WHAT THE EXERCISE ASKS
In the entries below, find the line with "You are a GUI" and the line with "Given: Switch to the Ads section"; copy them and every line between them exactly, but not the pictures.

SUPPLIED RECORDS

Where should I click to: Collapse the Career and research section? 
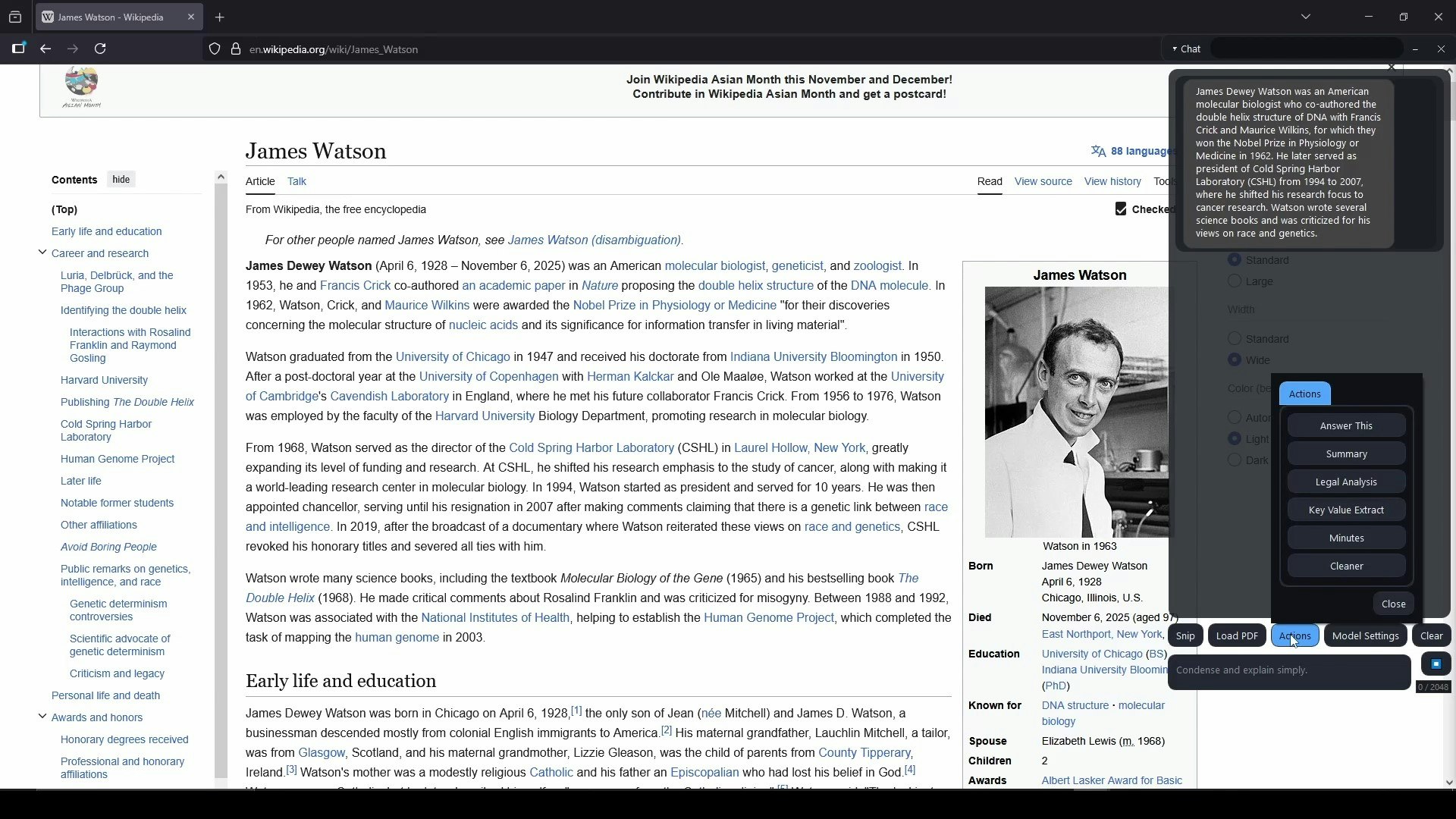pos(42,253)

==

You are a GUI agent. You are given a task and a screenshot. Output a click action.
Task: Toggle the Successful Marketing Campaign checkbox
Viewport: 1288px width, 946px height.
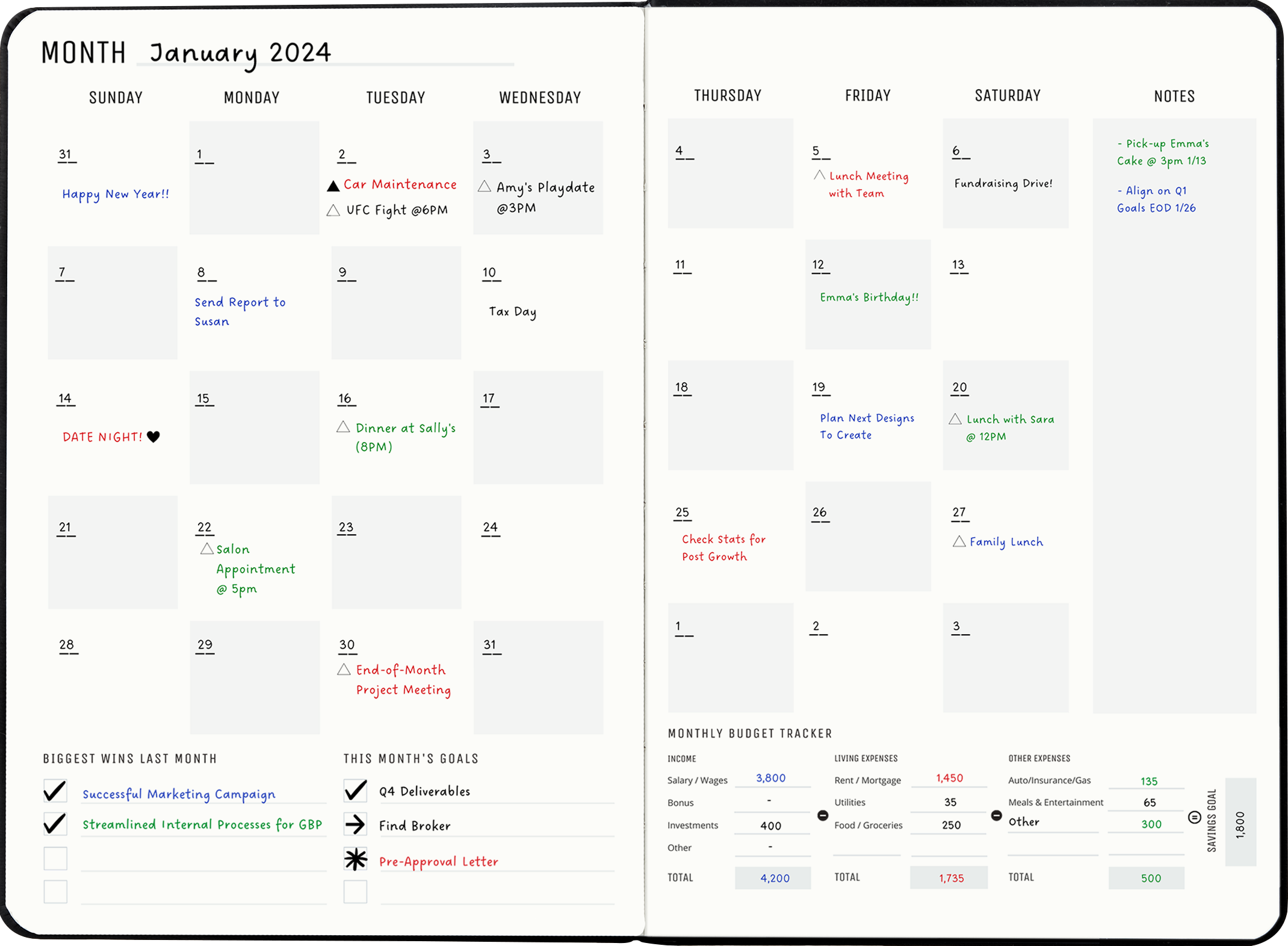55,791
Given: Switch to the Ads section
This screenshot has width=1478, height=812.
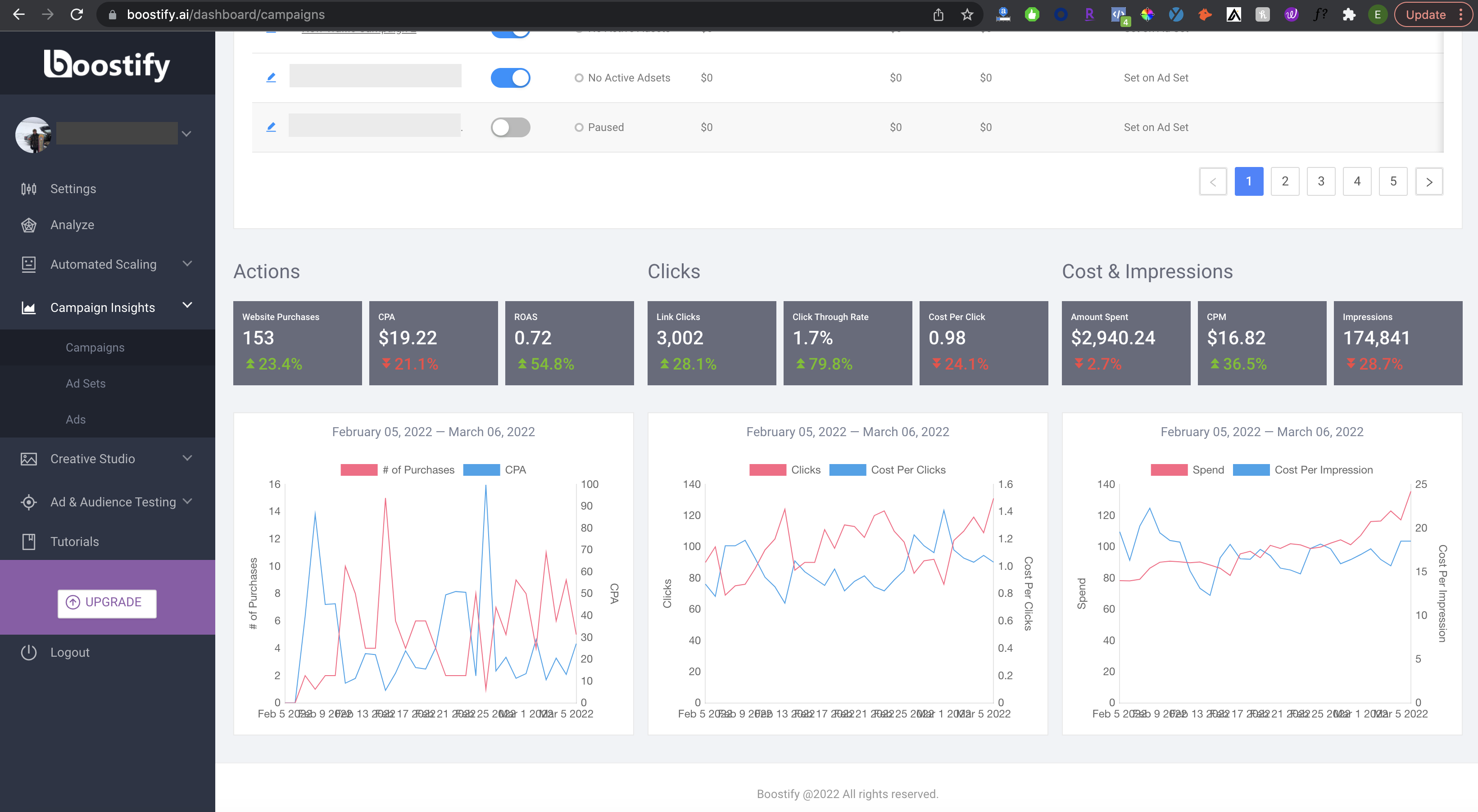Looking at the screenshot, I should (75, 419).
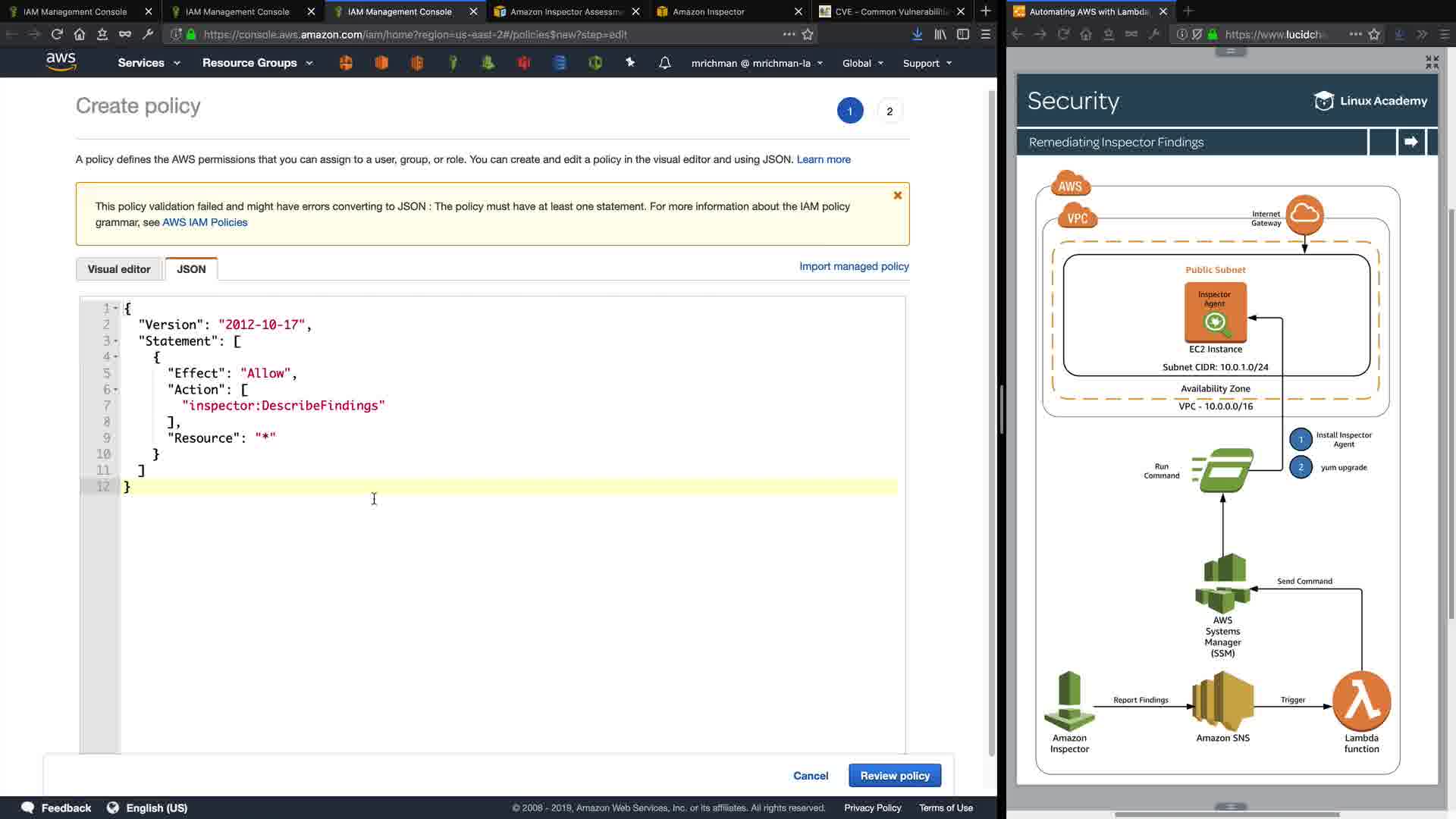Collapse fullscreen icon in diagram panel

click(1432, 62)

ANSWER TO THIS TASK
You are a GUI agent. You are given a task and a screenshot. Output a click action.
Task: Toggle the Successful Marketing Campaign checkbox
Viewport: 1288px width, 946px height.
55,791
Given: Switch to the Ads section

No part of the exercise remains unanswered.